TASK REQUIREMENTS
Include in the output exactly the lines from the opening of the data through the line containing "is (712, 432).", and nothing more.

RECORDS SUPPLIED
★ ★ ★ ★ ★
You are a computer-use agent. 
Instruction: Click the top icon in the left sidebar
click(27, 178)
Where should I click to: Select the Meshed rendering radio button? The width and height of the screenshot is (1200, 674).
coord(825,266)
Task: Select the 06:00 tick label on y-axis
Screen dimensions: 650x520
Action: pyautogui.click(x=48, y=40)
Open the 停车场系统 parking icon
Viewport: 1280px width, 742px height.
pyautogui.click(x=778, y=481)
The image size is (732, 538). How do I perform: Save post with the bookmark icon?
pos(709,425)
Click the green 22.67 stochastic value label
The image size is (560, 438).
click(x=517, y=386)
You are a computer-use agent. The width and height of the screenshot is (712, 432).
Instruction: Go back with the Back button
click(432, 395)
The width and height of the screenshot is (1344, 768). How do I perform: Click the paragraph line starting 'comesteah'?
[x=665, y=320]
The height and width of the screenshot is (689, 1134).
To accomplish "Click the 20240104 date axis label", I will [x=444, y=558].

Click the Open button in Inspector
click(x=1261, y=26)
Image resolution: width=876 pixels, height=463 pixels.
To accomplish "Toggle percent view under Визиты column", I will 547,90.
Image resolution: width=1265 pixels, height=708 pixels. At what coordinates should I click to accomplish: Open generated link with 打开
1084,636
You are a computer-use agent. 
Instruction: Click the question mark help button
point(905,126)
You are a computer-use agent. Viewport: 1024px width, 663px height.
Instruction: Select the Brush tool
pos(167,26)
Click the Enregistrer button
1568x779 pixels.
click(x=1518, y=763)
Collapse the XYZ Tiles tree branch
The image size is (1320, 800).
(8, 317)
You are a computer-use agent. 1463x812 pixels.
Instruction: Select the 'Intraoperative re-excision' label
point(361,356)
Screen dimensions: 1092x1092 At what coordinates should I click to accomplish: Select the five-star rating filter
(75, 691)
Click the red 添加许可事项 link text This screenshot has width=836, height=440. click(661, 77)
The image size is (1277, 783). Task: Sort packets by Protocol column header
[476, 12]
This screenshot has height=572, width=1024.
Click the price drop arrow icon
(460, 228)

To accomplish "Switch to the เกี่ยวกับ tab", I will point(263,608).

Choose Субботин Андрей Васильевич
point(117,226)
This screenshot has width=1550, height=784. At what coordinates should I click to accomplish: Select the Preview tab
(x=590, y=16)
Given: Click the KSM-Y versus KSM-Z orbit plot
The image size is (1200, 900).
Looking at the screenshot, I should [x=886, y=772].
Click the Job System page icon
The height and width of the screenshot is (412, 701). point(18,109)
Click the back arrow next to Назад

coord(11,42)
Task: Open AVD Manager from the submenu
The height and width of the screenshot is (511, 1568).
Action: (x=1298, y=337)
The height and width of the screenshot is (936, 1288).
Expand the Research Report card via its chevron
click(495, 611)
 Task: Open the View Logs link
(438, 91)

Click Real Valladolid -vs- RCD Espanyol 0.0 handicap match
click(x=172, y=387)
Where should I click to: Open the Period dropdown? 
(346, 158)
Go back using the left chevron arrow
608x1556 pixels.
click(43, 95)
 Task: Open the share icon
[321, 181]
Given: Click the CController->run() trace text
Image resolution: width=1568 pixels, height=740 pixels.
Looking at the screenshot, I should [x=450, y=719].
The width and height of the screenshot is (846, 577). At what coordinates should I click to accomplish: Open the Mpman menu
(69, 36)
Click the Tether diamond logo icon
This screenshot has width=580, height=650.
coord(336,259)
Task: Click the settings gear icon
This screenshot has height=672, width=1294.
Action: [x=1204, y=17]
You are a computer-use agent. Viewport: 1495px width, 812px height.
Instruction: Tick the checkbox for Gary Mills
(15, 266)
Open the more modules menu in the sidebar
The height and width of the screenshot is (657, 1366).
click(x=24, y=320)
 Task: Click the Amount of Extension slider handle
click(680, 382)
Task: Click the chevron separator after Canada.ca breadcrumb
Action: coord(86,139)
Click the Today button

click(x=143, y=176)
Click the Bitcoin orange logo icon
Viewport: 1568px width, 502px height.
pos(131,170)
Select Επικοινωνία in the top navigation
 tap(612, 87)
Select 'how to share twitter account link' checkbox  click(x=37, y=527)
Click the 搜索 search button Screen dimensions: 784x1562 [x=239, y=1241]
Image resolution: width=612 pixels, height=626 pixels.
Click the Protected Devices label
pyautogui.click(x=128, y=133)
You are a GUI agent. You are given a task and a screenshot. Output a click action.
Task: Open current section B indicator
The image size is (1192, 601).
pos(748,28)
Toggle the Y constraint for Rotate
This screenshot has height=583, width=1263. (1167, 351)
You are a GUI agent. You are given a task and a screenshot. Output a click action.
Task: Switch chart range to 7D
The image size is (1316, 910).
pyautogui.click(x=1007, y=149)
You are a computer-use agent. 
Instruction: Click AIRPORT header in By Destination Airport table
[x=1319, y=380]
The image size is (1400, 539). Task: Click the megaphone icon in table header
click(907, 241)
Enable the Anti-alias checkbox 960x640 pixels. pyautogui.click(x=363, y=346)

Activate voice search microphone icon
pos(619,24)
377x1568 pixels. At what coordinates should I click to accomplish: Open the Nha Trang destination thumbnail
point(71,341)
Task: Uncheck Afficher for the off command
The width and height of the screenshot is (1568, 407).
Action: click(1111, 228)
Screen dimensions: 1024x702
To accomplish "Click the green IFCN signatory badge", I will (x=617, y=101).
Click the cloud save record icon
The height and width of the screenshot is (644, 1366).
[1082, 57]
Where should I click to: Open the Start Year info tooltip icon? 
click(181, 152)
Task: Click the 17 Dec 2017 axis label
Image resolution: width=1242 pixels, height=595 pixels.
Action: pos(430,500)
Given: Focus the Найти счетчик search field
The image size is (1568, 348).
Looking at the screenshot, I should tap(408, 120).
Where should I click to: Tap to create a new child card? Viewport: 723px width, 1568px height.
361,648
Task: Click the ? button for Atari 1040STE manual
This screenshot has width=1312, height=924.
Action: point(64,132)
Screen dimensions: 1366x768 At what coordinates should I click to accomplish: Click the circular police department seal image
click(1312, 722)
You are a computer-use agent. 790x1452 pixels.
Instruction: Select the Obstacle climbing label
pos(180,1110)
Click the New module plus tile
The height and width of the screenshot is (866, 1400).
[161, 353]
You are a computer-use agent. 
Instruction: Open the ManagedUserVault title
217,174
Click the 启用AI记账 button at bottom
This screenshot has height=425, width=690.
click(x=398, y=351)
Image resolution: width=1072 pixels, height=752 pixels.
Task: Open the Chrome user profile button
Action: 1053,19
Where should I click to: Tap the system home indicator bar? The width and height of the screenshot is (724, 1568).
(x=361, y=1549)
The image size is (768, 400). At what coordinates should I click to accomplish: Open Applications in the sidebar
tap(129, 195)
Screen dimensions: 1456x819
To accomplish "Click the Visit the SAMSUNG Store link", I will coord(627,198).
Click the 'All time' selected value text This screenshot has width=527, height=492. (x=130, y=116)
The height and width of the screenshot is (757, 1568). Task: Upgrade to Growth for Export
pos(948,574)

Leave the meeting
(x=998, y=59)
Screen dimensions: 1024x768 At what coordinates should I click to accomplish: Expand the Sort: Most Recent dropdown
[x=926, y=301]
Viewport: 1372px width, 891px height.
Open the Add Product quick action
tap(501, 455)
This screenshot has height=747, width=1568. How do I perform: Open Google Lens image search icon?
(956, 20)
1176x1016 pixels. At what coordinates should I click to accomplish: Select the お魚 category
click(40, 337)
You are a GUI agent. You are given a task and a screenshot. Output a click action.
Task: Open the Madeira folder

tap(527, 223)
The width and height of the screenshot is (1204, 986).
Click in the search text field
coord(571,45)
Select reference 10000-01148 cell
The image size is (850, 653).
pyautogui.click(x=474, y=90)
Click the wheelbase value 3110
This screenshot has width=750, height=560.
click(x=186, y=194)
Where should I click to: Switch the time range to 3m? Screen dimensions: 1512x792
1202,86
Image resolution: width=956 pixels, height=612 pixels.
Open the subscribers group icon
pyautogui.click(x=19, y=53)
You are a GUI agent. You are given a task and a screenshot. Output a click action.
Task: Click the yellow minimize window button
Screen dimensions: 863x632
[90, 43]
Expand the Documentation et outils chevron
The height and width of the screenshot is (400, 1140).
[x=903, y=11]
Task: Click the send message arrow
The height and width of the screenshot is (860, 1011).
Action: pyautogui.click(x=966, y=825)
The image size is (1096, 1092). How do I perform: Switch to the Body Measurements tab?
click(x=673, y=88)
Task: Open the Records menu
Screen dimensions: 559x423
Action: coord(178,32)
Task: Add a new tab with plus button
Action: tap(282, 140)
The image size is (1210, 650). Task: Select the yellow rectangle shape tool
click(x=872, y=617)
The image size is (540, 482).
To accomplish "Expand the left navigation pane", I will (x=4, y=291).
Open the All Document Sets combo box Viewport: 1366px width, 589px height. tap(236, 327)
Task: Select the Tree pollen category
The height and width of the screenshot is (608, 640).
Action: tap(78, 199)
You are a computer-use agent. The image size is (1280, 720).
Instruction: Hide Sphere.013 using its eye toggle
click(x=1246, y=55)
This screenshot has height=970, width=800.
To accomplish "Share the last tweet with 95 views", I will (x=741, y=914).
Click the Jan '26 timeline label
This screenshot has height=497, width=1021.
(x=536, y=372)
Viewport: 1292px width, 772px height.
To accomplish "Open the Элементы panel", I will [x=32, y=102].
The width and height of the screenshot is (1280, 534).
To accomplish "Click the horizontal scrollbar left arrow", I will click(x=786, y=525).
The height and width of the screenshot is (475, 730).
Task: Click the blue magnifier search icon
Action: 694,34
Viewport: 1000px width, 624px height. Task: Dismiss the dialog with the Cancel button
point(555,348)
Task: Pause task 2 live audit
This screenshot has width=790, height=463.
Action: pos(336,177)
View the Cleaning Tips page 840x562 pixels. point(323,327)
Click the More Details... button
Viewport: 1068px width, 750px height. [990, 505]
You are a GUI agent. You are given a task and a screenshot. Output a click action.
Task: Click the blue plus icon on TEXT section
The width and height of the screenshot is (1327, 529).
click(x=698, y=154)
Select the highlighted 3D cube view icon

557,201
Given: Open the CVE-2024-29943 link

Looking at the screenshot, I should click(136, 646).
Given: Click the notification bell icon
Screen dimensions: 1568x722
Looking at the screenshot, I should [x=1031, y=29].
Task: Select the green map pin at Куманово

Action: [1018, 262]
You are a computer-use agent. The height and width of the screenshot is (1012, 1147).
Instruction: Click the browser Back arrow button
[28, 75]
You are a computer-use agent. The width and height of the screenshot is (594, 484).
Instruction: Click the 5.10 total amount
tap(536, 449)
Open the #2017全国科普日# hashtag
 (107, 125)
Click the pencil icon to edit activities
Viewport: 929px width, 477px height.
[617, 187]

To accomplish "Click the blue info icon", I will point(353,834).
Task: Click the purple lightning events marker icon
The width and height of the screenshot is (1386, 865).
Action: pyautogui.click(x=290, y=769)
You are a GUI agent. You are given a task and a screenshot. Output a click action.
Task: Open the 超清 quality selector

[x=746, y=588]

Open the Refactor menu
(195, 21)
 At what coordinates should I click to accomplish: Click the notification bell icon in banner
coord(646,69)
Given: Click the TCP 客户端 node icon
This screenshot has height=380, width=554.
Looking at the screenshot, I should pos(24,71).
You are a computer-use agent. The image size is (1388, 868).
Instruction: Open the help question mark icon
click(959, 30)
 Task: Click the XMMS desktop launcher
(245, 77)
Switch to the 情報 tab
★ ★ ★ ★ ★
TASK OUTPUT
You are a computer-use agent. 
Instruction: Click the top icon in the left sidebar
click(27, 178)
Where should I click to: Select the Meshed rendering radio button? The width and height of the screenshot is (1200, 674).
coord(825,266)
Task: Select the 06:00 tick label on y-axis
Screen dimensions: 650x520
Action: pyautogui.click(x=48, y=40)
Open the 停车场系统 parking icon
Viewport: 1280px width, 742px height.
pyautogui.click(x=778, y=481)
The image size is (732, 538). How do I perform: Save post with the bookmark icon?
pos(709,425)
Click the green 22.67 stochastic value label
The image size is (560, 438).
click(x=517, y=386)
You are a computer-use agent. The width and height of the screenshot is (712, 432).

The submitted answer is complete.